Spongy polyelectolyte hydrogel for efficient Solar-Driven interfacial evaporation with high salt resistance and compression resistance

Abstract

The hydrogel-based evaporator for interface evaporation provides a method for sustainable freshwater production. However, salt accumulation on the surface of the steam generator affects light absorption and reduces steam generation efficiency. Achieving a high-performance, salt-resistant steam generator remains challenging. Here, sponge-like polyelectrolyte composite hydrogel-based solar steam generator (MPS) is reported. The steam generator is designed with an interpenetrating network topology and is made by in-situ polymerizing sodium polyacrylate (P(SA)) in a sponge-like polyvinyl alcohol (PVA) hydrogel framework, using molybdenum disulfide (MoS2) as a photothermal conversion material. Through the foaming process, MPS achieves self-floating and good water transportation performance, which enhances the thermal localization effect on the hydrogel surface and improves energy utilization efficiency (92.95 %), enabling efficient evaporation (3.22 kg m−2h−1).

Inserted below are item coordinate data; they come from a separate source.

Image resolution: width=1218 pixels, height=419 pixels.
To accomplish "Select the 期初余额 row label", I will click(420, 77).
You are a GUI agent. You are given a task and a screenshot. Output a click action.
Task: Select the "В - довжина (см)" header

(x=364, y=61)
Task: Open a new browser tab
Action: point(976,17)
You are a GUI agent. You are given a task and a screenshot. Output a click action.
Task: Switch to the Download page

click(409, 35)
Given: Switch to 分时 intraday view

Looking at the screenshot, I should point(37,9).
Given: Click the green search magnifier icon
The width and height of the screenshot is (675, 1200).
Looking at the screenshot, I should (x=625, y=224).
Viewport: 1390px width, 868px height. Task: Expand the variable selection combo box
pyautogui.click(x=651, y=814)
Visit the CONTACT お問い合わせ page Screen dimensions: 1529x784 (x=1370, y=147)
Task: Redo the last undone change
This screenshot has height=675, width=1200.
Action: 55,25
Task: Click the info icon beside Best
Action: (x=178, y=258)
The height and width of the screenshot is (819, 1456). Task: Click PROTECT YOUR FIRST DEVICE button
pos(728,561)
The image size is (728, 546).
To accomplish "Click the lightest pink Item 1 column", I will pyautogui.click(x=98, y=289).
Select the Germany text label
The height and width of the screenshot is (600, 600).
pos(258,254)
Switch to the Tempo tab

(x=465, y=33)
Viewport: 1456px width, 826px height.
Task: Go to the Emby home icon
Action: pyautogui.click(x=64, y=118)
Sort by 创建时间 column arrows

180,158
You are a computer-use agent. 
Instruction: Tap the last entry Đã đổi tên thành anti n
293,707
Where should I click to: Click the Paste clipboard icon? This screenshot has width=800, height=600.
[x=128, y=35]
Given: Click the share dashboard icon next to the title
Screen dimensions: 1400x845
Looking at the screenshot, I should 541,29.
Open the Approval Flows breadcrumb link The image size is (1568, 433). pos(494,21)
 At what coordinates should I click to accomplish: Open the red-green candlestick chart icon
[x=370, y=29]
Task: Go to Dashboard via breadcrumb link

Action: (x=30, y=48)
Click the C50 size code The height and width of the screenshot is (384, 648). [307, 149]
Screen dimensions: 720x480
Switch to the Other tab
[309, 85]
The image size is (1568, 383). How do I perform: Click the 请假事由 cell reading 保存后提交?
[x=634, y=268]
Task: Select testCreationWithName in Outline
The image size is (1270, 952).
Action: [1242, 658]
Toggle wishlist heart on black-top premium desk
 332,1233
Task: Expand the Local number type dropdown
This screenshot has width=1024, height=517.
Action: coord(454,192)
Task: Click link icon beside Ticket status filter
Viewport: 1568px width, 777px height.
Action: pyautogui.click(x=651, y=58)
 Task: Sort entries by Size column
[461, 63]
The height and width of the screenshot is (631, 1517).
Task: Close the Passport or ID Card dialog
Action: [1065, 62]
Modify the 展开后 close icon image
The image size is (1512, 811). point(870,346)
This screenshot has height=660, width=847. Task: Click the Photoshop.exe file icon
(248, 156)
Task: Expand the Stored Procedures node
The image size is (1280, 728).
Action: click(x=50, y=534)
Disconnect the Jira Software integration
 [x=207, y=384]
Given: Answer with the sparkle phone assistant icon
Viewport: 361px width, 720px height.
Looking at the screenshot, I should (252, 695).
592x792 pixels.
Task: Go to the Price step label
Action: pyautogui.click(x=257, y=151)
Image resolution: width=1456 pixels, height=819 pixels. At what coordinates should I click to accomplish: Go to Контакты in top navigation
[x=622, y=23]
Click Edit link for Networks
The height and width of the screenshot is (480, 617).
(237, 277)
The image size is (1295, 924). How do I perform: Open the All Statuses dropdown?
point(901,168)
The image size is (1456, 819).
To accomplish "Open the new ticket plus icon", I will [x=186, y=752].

Meanwhile, due to the coupling of P(SA), MPS exhibits excellent salt resistance, maintaining a long-term evaporation rate of 2.8 kg m−2h−1 in high concentration saltwater (20 wt%). The porous structure and interconnected polymer chains enhance the mechanical performance of MPS, making it highly compressible and convenient for collecting freshwater marine and wilderness environments. The preparation strategy of MPS provides a feasible method to simultaneously improve the performance and durability of the interface steam generator in practical applications.